Posted: Wed, 22 Jan 2020 08:00:00 GMT [source]
When Esperanza finds herself emotionally ready to leave her neighborhood, however, she discovers that she will never fully be able to leave Mango Street behind, and that after she leaves she’ll have to return to help the women she has left. At the end of the year, Esperanza remains on Mango Street, but she has matured extensively. She has a stronger desire to leave and understands that writing will help her put distance between herself and her situation. Though for now writing helps her escape only emotionally, in the future it may help her to escape physically as well.
She puts aside her newfound sexual awareness, rejoins Lucy and Rachel, her less sexually mature friends, and spends her time concentrating on writing instead of on boys. She chooses, for the present, autonomy over sexuality, which gives her the best chance of escape. Esperanza’s newfound sexual maturity, combined with the death of two of her family members, her grandfather and her Aunt Lupe, bring her closer to the world of adults. This second half of The House on Mango Street presents a string of stories about older women in the neighborhood, all of whom are even more stuck in their situations and, quite literally, in their houses, than Esperanza is.

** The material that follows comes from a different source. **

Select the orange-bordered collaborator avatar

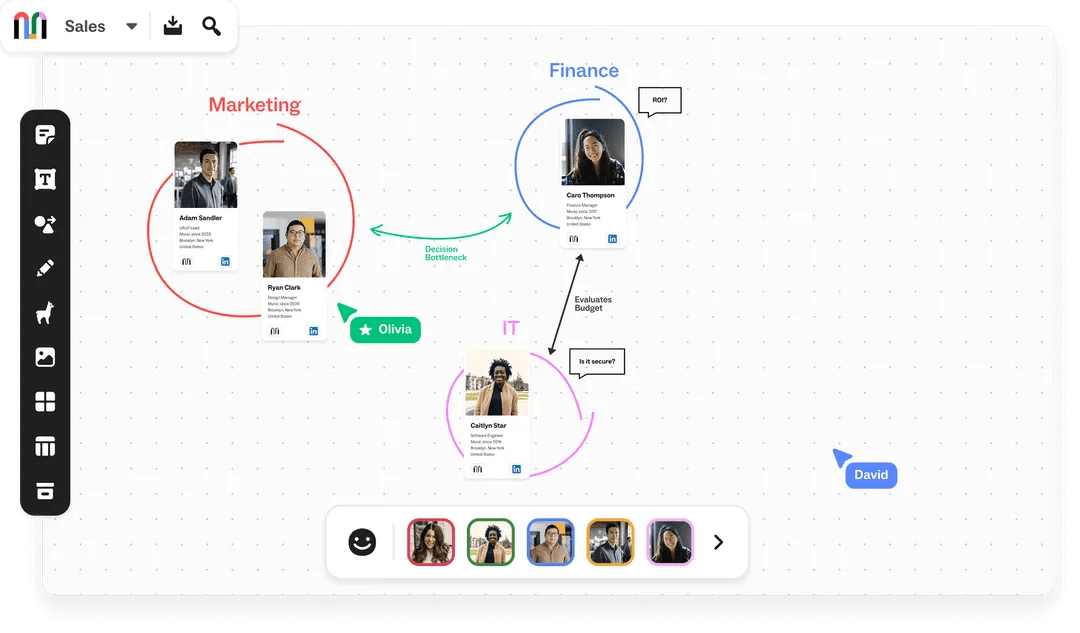[610, 542]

As the novel ends, Esperanza vows that after she leaves, she will return to help the people she has left behind. The most popular novel of its time, The House on Mango Street, by Mexican American writer, Sandra Cisneros published in the United States in 1984 and created a trend in new techniques in the fiction writing arena. It comprises vignettes, which tell the story of a young girl, Esperanza Cordero, a Chicana girl of just 12, living in the Latino quarters in the city of Chicago. It also has fetched American Book Award for Cisneros and was later adapted into a play staged in 2009 in Chicago under the name Tanya Saracho.